## WHAT YOU SHOULD DO:
An exact copy of every entry below is required, and no picture may appear in it.

## EXTRACTED MATERIAL:
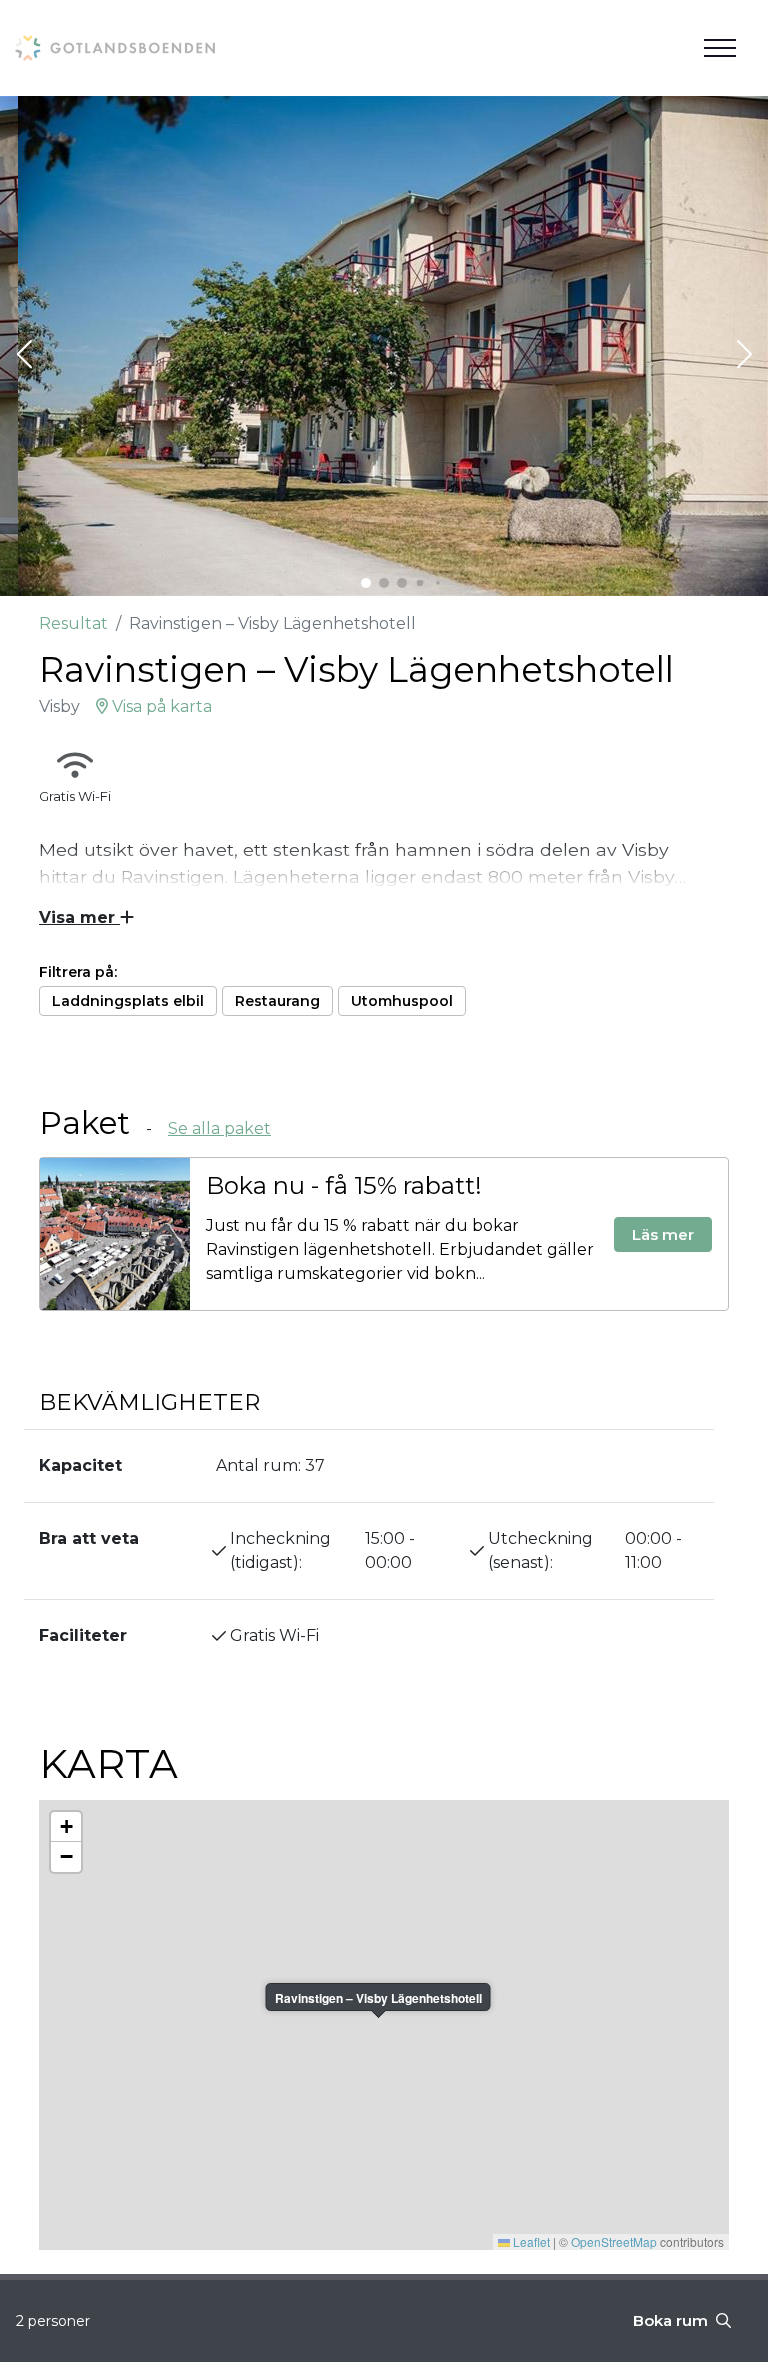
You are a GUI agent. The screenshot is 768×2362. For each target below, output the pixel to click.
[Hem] (115, 48)
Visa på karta (160, 706)
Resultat (73, 623)
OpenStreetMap (614, 2241)
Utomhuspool (402, 1001)
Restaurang (277, 1001)
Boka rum (672, 2320)
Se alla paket (219, 1128)
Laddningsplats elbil (128, 1001)
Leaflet (530, 2241)
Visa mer (79, 917)
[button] (24, 356)
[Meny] (720, 48)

## RESULT BELOW:
You are a GUI agent. The screenshot is 768×2362. For each target below, output the pixel to click.
[Hem] (115, 48)
Visa på karta (160, 706)
Resultat (73, 623)
OpenStreetMap (614, 2241)
Utomhuspool (402, 1001)
Restaurang (277, 1001)
Boka rum (672, 2320)
Se alla paket (219, 1128)
Laddningsplats elbil (128, 1001)
Leaflet (530, 2241)
Visa mer (79, 917)
[button] (24, 356)
[Meny] (720, 48)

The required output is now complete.